Friction is a force which is ever-present everywhere. It comes into play when any two surfaces come in contact with each other. It is the major factor that causes wear and tear of machines, that have moving parts in contact with each other. Friction is created by the interaction of two surfaces, in contact with each other and its magnitude is dependent on the nature of those surfaces and the forces applied between them.
What is Friction?
It is defined as a force that opposes or resists the relative lateral motion between two solid surfaces, material elements, or even fluid layers. The two materials in contact with each other may be a liquid and a solid, a gas and a solid, or even a gas and a liquid in contact with each other. The force of friction is not a fundamental force. It arises on a macroscopic level, from the electromagnetic force between the constituent atoms and molecules of the surfaces in contact.
Our understanding of friction is the result of experimental research conducted by many scientists and engineers over the years, which include great minds like Leonardo da Vinci, Leonard Euler, Guillaume Amontons, and Charles-Augustin de Coulomb. The empirical theory of friction that emerged in the field of physics, from their analysis of the subject, is still used today.

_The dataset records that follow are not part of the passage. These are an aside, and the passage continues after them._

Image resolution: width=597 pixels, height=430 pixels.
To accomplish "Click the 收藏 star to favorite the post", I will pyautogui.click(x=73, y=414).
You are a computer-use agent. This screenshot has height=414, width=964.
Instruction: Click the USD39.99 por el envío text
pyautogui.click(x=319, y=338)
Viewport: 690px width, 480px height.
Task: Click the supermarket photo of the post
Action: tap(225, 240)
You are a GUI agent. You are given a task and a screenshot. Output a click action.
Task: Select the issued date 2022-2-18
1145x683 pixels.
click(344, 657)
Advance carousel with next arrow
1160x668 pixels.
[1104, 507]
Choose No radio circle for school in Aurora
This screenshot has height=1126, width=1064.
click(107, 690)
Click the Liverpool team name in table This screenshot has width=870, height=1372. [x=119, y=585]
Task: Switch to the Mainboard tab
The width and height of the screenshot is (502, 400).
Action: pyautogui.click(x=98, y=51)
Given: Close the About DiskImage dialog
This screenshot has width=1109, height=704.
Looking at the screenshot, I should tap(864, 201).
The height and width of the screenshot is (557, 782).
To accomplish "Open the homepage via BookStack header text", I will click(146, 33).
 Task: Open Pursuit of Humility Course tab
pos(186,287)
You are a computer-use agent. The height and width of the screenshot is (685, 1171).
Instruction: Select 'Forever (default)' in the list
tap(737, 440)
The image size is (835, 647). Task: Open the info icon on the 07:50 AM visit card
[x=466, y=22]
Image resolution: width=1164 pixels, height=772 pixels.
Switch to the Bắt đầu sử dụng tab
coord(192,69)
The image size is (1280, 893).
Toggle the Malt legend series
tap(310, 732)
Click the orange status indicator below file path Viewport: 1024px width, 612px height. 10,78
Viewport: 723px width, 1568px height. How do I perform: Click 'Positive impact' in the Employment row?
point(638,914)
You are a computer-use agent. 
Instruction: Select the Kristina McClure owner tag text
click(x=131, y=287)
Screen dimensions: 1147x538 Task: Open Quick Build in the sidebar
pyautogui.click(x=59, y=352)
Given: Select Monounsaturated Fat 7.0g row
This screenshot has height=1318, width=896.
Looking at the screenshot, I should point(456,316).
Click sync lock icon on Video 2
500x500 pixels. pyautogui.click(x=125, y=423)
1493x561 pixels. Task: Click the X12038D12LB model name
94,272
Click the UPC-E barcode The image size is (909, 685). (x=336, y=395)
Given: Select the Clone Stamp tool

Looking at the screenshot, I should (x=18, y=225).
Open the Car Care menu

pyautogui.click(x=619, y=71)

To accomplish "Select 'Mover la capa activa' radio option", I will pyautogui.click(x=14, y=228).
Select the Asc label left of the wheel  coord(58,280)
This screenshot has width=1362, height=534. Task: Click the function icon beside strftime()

What are the Types of Friction?
According to the types of materials that come in contact, there are various types of friction. This includes dry friction (friction between solid surfaces), fluid friction (friction between fluid layers), skin friction (friction experienced by a solid traveling through a fluid), and internal friction (friction experienced by layers of a deforming solid, internally). The theory discussed here is entirely restricted to dry friction between solids. It is the simplest of all the types of friction to analyze.
Dry friction is further classified into two types: 'Static Friction' and 'Kinetic Friction'. The former is the force of friction between non-moving or static surfaces. As opposed to that, the latter is the force of friction, experienced by two moving surfaces.
Some of the properties of friction, that were empirically derived through experiments, are the following. Friction between two surfaces is directly proportional to the applied load and is independent of the area of contact between the two surfaces. The second empirical law regarding area of contact does have a lot many exceptions, but is satisfied in most cases. Coulomb discovered that the force of kinetic friction between two surfaces in motion, is independent of sliding velocity.
Static friction is the opposing or resisting force between two solid surfaces, that prevents any relative motion between them. The normal and the frictional forces are exactly balanced to stall motion between the two surfaces. For example, a rock may be stationed on a slope, due to the static friction between the slope and the rock surfaces.
To understand the theory of dry friction, one needs to understand the concept of normal force between two surfaces. It is the compressing force between two solids in contact with each other, which is perpendicular to both surfaces. For a block of wood, placed on a flat surface, gravity is the normal force.
The coulomb theory describing dry friction of the static type, is governed by the following equation:
Ff = μs Fn
where Ff is the maximum force of friction, Fn is the normal force between the surfaces in contact and μs is the coefficient of static friction.
Thus, the coefficient can be defined as 'The ratio between the maximum force of friction felt by two solid surfaces in contact and the normal force exerted between two surfaces'. The direction of frictional force is opposite to the potential movement direction between these static surfaces. Being a ratio, the coefficient is a dimensionless scalar, with no measuring unit. It is purely a number.
Higher the value of static friction coefficient, higher is the frictional force exerted between two surfaces. The value of this coefficient cannot be determined theoretically. It can only be empirically determined through experiments. For most materials, the coefficient ranges between 0.3 and 0.6. No material object has a value of zero, for it.
Materials like teflon have a coefficient close to 0.04. Some objects like silicone rubber can have a coefficient value to be greater than 1. It varies according to the nature of the surfaces, that are in contact with each other. Static friction between two surfaces, depends on their physical and geometric properties.
This friction coefficient is an important parameter that needs to be taken into consideration, in machine designing or in designing of any system, where surfaces can come in contact with each other. Analysis of the macroscopic forces of friction, which lead to dissipative heat losses in systems is essential, if we plan to move towards a smoother and energy-efficient future.